Key Takeaways
- The transportation and storage sector had a workplace injury rate of 2,430 per 100,000 workers in 2024/25 — significantly above the all-industry average of 1,780.
- Six regulatory regimes govern UK warehouse operations: HSWA 1974, PUWER 1998, LOLER 1998, Work at Height Regulations 2005, RIDDOR 2013, and Manual Handling Operations Regulations 1992.
- Manual handling remains the single largest cause of reportable accidents in warehousing — mechanical aids and the HSE MAC tool should be standard practice.
- Fork lift trucks require thorough examination under LOLER at least every 12 months, with all operators needing certified training.
- RIDDOR requires reporting of specified injuries, diseases, and dangerous occurrences — over-7-day injuries must be reported within 15 days.
- HSG76 (“Warehousing and Storage: A Guide to Health and Safety”) is the HSE’s definitive reference document for warehouse operators.
Why Warehouse Safety Matters in 2026
Warehouse and logistics operations carry some of the highest workplace injury rates in the UK economy. According to HSE statistics for 2024/25, the transportation and storage sector recorded a self-reported non-fatal workplace injury rate of 2,430 per 100,000 workers — statistically significantly higher than the all-industry average of 1,780 per 100,000. The same data shows a work-related ill health rate of 3,810 per 100,000 workers in the sector.

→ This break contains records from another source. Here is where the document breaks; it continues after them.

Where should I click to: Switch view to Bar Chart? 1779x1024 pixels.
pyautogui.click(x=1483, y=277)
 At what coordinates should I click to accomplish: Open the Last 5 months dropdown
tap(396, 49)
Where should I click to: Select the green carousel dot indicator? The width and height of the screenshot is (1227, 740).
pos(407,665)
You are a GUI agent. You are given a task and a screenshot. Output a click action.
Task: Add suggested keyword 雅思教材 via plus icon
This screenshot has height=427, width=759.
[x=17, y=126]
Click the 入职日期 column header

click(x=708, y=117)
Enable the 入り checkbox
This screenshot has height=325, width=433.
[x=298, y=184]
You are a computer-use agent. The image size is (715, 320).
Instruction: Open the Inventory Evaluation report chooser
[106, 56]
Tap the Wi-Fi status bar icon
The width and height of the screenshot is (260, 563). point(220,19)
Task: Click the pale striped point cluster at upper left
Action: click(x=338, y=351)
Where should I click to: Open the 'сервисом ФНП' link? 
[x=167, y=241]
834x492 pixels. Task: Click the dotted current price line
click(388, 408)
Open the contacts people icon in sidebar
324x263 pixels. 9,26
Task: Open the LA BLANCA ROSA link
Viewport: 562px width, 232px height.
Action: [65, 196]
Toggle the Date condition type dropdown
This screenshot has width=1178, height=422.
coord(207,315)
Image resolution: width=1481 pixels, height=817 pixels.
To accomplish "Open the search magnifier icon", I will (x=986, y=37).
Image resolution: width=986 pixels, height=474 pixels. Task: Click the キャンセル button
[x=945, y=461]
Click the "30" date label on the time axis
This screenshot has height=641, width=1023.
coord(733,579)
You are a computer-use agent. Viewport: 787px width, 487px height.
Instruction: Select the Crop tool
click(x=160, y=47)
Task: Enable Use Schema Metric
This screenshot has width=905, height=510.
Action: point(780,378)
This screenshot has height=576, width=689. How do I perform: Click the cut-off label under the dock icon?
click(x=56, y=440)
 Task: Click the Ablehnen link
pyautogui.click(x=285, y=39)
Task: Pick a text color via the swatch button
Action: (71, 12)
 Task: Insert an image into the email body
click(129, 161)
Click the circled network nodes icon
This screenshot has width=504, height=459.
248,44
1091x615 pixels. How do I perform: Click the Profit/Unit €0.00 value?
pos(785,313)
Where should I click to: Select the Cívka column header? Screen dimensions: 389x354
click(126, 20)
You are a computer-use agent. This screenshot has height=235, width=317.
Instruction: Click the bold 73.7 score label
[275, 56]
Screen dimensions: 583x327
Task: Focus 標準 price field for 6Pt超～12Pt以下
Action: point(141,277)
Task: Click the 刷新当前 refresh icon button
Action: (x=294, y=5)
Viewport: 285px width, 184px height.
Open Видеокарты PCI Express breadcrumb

These figures matter because they represent real harm to workers and real cost to operators. Beyond the human impact, workplace injuries trigger investigation, potential enforcement action, and increased insurance premiums. For logistics managers, understanding and complying with warehouse safety regulations isn’t optional — it’s a core operational requirement.
The regulatory landscape hasn’t changed dramatically in 2026, but enforcement attention has sharpened. The HSE continues to prioritise inspections in high-risk sectors, and warehousing remains firmly on that list. This guide covers the six key regulatory regimes every UK warehouse operator must know, the practical steps needed for compliance, and how to build a safety management system that protects both workers and the business.
The Six Key Regulations Every Warehouse Operator Must Know
UK warehouse operations sit within a framework of six primary regulatory regimes. Each addresses different hazards, but together they cover virtually every aspect of warehouse safety. Understanding what each regulation requires — and how they overlap — is the foundation of compliance.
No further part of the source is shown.